====== AVAILABLE DATA
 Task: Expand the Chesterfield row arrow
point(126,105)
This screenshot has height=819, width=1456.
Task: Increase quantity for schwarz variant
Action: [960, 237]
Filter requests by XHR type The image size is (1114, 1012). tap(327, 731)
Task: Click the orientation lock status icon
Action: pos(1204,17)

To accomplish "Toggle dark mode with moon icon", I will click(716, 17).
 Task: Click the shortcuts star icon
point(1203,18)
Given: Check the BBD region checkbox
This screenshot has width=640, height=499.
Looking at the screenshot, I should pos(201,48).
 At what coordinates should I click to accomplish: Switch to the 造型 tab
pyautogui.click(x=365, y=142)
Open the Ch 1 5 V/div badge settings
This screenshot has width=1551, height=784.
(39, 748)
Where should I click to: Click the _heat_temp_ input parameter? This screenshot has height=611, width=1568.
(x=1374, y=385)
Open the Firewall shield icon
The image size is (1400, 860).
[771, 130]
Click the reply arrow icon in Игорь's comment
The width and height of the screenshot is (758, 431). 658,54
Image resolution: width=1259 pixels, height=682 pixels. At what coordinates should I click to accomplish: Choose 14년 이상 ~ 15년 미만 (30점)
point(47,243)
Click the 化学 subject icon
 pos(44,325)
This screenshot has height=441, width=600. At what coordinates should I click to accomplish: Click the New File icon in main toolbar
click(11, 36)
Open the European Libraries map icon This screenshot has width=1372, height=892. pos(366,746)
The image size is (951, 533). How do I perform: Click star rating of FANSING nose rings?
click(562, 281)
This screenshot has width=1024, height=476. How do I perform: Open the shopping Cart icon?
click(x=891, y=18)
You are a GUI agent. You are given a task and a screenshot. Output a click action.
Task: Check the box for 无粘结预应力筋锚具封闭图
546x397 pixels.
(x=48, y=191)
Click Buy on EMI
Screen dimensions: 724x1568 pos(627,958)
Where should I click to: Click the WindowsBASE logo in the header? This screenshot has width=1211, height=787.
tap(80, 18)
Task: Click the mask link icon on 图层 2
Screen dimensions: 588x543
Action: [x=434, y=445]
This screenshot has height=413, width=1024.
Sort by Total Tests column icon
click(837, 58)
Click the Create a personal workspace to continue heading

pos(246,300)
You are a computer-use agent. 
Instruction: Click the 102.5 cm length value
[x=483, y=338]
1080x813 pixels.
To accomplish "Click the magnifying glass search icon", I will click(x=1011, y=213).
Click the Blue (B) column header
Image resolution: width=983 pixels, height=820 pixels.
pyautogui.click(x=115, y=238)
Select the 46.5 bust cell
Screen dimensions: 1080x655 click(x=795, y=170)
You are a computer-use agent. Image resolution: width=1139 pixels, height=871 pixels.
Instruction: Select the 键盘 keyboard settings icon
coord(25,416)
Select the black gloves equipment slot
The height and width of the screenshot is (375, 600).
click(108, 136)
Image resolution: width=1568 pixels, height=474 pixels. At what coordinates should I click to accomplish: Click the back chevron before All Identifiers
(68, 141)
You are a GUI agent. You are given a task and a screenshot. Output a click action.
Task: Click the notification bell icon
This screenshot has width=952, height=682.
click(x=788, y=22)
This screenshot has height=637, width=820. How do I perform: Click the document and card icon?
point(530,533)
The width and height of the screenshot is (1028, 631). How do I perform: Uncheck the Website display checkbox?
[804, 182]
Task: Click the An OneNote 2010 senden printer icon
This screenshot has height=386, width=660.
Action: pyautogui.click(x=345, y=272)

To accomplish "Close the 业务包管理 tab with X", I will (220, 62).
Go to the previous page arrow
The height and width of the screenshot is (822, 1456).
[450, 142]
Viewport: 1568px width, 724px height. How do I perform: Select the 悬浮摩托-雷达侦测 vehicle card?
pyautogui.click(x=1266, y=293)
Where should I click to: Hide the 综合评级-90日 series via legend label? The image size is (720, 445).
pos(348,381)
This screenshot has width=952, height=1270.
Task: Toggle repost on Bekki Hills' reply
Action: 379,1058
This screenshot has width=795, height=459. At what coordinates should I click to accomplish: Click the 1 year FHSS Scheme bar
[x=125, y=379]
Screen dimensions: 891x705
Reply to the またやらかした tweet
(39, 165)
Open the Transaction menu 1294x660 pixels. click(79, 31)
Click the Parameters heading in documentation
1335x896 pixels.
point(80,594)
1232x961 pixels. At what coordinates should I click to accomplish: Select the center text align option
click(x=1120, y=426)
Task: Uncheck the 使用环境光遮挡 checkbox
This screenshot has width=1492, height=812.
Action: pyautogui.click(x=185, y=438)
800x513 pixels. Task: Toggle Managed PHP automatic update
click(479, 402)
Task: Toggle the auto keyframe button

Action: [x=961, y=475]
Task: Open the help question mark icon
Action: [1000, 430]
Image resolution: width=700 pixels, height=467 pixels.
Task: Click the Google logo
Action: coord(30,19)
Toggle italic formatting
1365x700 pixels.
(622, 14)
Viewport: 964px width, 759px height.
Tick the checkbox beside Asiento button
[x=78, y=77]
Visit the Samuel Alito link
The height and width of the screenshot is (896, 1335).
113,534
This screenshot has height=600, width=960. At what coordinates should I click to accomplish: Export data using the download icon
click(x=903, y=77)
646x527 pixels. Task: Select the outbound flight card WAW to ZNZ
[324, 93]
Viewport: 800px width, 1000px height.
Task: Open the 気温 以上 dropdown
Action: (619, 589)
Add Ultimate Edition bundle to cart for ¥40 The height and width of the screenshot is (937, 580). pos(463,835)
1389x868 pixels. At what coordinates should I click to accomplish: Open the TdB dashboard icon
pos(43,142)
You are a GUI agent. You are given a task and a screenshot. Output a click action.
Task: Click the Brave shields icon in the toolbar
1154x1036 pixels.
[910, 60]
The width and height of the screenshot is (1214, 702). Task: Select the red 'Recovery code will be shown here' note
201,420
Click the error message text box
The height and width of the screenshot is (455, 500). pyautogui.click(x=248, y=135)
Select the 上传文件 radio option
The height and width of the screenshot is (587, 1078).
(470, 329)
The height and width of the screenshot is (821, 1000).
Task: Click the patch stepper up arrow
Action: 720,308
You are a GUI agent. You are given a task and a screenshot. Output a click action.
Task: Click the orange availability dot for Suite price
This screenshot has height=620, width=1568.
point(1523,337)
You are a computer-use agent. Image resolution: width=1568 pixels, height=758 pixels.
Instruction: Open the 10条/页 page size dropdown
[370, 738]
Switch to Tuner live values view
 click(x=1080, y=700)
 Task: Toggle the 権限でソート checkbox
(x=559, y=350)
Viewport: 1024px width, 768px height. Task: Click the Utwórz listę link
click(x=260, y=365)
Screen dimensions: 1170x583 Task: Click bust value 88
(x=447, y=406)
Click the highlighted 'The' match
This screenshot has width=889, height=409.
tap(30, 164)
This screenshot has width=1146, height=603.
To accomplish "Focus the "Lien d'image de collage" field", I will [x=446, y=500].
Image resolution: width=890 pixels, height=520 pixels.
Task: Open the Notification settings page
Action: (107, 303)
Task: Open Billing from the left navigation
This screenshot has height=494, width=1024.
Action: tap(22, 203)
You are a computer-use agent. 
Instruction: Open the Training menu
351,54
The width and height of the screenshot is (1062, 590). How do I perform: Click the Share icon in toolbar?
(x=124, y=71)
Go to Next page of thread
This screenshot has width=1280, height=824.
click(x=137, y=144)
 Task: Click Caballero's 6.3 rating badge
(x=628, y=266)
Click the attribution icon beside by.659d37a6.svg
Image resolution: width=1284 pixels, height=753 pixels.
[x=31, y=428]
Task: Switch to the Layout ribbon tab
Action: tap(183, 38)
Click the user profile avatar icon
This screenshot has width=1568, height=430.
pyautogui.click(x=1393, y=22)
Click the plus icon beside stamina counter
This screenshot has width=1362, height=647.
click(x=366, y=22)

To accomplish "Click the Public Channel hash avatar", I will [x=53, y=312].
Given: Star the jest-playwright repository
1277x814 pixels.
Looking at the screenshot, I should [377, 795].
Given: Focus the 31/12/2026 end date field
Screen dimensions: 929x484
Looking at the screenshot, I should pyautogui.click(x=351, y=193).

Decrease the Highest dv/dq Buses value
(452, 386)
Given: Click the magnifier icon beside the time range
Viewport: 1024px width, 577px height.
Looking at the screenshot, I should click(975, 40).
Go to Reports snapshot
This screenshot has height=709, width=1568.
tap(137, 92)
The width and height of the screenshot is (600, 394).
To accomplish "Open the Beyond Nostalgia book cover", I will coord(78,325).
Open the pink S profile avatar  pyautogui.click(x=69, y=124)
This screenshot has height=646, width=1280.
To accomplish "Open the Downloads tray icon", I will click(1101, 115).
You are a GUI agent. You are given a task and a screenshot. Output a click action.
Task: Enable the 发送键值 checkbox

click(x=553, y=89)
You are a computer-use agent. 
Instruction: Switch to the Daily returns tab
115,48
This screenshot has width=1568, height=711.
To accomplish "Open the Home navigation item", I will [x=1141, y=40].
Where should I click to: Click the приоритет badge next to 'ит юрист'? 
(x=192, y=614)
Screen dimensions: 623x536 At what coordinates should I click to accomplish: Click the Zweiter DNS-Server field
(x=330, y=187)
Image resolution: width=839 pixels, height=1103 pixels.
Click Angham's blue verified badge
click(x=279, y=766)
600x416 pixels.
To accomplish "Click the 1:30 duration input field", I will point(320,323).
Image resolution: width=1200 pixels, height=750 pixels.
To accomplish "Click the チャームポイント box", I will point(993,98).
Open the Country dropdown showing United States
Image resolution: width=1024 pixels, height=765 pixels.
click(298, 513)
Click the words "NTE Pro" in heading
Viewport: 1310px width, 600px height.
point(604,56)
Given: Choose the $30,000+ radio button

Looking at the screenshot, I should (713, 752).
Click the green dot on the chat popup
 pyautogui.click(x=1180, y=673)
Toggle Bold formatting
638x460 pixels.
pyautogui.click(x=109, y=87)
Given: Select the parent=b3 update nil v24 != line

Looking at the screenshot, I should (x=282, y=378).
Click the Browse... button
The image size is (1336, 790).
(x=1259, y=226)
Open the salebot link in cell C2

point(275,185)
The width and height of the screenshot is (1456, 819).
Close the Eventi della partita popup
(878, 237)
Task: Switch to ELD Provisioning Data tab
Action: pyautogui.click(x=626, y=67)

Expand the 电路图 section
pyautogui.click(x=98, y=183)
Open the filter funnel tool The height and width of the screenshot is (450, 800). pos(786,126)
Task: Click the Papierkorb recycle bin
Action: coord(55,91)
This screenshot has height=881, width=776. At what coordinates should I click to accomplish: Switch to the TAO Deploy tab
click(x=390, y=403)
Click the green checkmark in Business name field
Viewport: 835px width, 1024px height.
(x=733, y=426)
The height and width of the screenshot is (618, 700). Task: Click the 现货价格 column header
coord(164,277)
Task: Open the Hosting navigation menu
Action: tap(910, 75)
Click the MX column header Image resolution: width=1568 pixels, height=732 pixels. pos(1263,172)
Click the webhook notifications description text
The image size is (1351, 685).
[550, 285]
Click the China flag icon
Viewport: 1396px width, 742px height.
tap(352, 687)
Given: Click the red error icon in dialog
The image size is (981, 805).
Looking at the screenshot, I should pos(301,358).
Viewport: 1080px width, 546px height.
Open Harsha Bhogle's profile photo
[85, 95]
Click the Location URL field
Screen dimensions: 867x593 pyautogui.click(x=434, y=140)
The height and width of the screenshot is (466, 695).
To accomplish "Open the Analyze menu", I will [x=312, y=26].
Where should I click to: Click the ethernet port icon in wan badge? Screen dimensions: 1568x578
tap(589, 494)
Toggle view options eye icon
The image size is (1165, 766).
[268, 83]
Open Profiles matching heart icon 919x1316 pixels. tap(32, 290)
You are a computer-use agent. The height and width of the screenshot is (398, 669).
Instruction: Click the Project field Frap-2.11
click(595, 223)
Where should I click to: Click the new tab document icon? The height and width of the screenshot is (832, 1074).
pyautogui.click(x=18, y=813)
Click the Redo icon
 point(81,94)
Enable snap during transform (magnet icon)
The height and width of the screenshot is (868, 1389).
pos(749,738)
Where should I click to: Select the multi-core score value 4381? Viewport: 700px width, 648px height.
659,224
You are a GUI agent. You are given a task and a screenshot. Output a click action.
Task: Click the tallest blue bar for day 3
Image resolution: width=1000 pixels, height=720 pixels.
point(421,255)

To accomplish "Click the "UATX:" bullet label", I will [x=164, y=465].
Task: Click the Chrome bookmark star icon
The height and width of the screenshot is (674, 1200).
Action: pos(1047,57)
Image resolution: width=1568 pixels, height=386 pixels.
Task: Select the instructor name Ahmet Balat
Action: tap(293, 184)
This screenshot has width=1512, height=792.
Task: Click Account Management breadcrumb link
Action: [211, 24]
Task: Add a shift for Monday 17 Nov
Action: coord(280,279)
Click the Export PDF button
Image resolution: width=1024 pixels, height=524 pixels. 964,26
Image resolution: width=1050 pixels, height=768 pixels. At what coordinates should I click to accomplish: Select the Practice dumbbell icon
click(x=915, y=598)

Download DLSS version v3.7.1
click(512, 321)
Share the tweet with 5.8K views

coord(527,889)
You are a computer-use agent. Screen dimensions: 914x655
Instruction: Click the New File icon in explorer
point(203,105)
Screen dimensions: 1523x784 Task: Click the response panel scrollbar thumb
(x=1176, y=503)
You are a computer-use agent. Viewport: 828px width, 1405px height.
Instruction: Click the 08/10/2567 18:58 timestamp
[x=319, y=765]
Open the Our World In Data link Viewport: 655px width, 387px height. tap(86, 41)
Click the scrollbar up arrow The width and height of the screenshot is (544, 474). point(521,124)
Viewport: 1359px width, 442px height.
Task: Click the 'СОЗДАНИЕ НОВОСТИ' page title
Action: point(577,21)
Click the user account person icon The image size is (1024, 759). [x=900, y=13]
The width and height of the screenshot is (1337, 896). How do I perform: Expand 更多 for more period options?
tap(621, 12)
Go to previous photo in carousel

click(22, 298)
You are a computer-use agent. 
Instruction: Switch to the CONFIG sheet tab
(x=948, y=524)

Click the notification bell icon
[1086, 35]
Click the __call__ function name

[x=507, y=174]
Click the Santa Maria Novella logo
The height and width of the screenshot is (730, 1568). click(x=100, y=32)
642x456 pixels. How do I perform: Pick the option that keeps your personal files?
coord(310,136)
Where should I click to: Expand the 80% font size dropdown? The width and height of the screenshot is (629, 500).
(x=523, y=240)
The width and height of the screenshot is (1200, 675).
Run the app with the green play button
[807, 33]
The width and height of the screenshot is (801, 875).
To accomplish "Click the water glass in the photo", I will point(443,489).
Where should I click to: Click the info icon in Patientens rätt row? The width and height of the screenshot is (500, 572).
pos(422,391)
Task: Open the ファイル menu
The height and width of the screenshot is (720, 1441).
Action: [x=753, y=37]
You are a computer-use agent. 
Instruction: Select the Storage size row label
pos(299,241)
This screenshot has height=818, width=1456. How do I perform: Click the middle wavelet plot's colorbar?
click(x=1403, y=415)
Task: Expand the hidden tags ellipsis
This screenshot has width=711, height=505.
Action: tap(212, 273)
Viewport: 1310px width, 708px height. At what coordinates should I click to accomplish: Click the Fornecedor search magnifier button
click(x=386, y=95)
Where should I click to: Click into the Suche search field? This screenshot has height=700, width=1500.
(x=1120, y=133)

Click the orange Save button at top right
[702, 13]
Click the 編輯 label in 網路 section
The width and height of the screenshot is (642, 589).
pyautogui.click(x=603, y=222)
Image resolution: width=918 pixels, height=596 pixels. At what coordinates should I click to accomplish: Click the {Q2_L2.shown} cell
============
## TASK PROMPT:
All lines above from the line with "Select the 46.5 bust cell" through the line with "You are a computer-use agent. Image resolution: width=1139", both included, are to be set down exactly, with nothing else.

## RESULT FOR THIS EXERCISE:
Select the 46.5 bust cell
Screen dimensions: 1080x655 click(x=795, y=170)
You are a computer-use agent. Image resolution: width=1139 pixels, height=871 pixels.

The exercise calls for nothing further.